All told, even with some late profit taking, the Dow closed the day with a gain of 99 points, lifting that composite of mostly blue chip companies, which surged to an intraday high of 14,014, to a close of 13,979. The other averages also climbed, regaining most of the ground surrendered on Monday. Helping stocks were strong gains in the technology sector, with Computer Sciences (CSC) and Apple (AAPL) leading the way higher in that space.

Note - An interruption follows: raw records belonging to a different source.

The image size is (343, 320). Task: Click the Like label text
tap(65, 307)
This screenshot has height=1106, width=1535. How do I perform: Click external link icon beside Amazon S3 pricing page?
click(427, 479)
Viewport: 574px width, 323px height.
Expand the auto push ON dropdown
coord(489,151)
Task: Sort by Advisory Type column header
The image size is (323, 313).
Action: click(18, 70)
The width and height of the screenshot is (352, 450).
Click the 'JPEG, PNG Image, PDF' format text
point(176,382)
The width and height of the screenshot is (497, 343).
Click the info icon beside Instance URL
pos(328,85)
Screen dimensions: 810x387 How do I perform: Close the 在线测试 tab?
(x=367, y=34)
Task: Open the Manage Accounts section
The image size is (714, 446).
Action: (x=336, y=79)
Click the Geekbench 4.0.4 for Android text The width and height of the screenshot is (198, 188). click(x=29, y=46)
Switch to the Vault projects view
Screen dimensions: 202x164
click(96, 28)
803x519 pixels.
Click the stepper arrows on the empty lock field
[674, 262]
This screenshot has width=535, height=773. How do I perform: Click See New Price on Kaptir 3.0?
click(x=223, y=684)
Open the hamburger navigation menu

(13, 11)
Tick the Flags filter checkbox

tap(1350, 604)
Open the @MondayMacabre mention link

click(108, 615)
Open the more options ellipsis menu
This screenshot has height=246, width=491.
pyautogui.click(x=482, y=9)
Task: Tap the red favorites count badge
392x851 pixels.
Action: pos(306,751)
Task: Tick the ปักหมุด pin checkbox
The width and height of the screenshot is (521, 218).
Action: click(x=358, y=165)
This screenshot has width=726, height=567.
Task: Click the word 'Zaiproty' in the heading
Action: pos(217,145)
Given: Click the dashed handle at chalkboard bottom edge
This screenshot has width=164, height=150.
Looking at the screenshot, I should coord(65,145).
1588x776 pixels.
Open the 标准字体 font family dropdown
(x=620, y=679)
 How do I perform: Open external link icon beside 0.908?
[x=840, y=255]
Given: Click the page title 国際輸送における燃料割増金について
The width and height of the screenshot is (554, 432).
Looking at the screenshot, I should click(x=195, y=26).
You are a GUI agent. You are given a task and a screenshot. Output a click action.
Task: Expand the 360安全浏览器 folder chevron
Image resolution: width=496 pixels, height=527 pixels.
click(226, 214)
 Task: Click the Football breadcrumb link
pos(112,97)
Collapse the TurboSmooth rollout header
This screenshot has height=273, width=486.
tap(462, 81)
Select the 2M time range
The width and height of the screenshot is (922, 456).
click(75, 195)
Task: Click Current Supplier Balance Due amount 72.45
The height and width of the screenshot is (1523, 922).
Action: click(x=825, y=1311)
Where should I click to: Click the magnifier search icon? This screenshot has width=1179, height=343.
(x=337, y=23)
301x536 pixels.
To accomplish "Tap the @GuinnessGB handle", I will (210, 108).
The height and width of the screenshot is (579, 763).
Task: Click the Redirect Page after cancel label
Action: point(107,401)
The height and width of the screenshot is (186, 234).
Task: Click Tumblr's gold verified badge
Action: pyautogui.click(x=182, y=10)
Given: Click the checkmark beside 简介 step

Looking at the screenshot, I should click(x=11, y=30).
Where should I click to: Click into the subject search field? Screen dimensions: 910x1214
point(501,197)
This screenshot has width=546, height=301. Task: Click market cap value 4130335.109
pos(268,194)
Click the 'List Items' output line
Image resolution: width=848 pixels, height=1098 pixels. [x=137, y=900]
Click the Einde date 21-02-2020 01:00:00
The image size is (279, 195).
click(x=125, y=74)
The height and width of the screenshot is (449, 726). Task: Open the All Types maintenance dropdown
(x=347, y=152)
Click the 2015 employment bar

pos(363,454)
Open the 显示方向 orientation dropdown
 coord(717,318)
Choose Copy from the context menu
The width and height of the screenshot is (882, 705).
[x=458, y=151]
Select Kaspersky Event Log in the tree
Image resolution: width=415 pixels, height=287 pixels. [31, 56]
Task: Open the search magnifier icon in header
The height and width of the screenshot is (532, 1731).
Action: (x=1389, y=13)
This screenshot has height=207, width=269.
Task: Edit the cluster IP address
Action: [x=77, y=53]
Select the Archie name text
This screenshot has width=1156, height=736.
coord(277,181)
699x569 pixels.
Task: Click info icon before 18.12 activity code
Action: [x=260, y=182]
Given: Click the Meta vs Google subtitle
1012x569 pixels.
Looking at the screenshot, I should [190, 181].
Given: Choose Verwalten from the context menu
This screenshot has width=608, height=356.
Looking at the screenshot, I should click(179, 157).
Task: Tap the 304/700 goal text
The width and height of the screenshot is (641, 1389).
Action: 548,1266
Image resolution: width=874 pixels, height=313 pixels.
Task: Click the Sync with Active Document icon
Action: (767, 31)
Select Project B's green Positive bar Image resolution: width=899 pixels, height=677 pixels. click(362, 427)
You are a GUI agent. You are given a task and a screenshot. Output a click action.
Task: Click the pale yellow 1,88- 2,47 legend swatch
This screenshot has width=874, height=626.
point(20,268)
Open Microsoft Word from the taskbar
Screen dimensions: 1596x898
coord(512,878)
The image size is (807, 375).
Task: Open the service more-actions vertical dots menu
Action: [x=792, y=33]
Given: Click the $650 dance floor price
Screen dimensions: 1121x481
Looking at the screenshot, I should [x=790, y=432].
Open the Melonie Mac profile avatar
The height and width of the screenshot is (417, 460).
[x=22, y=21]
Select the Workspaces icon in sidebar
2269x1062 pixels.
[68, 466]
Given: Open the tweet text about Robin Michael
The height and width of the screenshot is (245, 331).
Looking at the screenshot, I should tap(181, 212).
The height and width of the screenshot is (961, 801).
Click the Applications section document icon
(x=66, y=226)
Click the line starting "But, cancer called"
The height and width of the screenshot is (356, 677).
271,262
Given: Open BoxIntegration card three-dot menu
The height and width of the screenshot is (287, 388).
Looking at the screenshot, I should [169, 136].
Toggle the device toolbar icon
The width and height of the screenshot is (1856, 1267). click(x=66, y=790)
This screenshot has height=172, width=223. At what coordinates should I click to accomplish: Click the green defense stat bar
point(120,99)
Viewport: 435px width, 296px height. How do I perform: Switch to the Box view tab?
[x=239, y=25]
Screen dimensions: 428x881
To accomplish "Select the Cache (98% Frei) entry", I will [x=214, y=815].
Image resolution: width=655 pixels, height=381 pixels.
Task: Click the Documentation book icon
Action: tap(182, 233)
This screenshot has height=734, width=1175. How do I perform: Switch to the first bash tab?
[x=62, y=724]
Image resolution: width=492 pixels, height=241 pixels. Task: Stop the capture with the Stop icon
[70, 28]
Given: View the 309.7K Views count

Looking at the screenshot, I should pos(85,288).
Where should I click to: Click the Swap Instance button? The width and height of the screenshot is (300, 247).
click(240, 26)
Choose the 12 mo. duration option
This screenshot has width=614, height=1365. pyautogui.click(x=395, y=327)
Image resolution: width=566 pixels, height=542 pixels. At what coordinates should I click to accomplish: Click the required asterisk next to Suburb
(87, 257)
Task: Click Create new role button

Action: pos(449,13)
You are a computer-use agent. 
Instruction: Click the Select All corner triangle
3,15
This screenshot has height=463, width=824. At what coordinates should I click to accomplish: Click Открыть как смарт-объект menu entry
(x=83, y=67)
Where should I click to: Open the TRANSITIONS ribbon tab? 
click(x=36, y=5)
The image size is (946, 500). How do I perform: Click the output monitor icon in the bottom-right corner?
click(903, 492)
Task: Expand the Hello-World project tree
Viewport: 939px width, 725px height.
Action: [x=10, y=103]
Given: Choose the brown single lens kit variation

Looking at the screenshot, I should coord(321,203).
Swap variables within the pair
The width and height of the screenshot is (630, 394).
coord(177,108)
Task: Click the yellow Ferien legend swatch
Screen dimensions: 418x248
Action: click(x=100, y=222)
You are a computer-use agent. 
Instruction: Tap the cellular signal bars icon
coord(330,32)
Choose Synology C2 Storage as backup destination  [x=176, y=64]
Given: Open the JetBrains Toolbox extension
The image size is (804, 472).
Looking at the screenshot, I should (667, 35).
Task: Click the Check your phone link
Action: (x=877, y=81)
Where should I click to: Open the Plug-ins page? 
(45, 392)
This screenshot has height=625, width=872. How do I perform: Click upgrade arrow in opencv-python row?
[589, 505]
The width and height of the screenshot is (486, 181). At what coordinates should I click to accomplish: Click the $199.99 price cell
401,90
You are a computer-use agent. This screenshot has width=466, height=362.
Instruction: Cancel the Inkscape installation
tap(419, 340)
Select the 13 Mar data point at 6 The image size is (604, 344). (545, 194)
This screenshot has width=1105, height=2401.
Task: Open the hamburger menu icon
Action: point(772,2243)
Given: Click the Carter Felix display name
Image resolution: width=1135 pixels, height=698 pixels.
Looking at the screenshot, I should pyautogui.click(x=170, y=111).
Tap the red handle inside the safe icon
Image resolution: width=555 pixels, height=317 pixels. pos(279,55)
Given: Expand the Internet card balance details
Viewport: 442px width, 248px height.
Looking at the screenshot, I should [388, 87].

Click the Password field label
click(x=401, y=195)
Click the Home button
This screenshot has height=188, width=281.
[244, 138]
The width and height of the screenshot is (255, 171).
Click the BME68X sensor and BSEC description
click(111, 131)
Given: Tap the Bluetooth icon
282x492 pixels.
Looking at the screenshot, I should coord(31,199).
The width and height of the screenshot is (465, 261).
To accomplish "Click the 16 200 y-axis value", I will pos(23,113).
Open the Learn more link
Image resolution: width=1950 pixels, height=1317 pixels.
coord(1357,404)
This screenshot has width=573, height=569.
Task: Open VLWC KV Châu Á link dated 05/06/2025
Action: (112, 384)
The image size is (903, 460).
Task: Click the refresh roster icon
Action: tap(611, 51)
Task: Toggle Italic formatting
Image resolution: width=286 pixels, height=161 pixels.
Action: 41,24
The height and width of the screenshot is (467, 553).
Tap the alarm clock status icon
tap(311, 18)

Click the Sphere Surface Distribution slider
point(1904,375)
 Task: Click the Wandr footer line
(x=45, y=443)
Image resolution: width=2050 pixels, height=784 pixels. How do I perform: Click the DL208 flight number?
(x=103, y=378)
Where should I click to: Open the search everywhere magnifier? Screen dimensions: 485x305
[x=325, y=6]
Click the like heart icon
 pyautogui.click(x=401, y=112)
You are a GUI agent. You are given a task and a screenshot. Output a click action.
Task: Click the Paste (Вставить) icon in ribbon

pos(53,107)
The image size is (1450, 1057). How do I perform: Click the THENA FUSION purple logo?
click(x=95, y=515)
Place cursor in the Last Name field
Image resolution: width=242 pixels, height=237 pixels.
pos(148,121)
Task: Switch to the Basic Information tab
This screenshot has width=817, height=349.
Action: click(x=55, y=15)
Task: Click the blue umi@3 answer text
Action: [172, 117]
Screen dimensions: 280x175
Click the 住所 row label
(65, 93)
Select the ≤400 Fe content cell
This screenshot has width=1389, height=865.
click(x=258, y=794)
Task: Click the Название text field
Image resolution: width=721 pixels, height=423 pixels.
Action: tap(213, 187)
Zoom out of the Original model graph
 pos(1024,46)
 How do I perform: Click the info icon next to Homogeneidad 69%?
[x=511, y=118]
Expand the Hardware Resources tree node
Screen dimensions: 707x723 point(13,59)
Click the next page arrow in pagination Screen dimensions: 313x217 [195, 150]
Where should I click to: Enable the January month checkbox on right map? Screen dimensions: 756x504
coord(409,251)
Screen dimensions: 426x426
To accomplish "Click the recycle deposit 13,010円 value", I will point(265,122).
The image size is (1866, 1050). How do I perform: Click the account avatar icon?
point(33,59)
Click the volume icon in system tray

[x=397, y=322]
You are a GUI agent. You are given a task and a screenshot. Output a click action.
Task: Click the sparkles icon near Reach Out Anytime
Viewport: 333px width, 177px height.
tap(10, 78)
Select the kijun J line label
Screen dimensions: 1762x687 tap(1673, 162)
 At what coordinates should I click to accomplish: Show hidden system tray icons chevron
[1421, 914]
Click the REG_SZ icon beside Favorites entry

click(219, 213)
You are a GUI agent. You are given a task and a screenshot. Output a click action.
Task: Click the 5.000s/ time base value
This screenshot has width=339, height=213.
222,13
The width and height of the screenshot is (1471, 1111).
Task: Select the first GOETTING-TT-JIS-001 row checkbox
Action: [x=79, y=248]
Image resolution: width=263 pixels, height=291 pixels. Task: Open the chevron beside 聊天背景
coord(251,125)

Also helping the market was a strong economic issuance. To wit, the Institute for Supply Management, the Tempe, Arizona-based trade group, which late last week had issued supportive data on manufacturing activity across the country, chimed in yesterday morning with a somewhat better-than-expected report on non-manufacturing. Specifically, the index there came in at 55.2 for January, which suggests that the services area was continuing to expand nicely. (A reading above 50.0 implies that this sector is gaining strength.) Expectations had been for a score of 55.0. This was the 37th consecutive report showing an increase in activity in this critical arena, and further underscores our expectation that the nation's gross domestic product, which contracted by 0.1% in the fourth quarter, will resume its growth in the current stanza.

Also helping matters was a report out of the euro zone showing that private-sector activity in that region had contracted at the slowest pace in 10 months. Should this trend be sustained, it would naturally serve as an indication that the recession now endemic to the region would be a shorter-lived affair than we have been assuming. That presumptive stability would lessen the chances for serious fallout on our shores.

As to other influences, earnings season is winding down rapidly, but we did see a pair of notable issuances yesterday, with troubled coal company, Arch Coal (ACI) reporting a larger-than-forecast loss in the latest quarter. That stock plummeted in trading yesterday, in response, losing $0.89, or 13%, to $6.04. It was another story for entertainment giant Walt Disney (DISFree Disney Stock Report), which reported after the close of trading and outperformed expectations. That Dow-30 component is indicating a smartly higher opening this morning. As to the market at large, the Standard & Poor's 500 Index futures are off nearly seven points and the NASDAQ futures are in the red by 14 points. Thus, there could be a difficult opening ahead when trading resumes in less than a half hour from now.

At the time of this article's writing, the author has positions in DIS.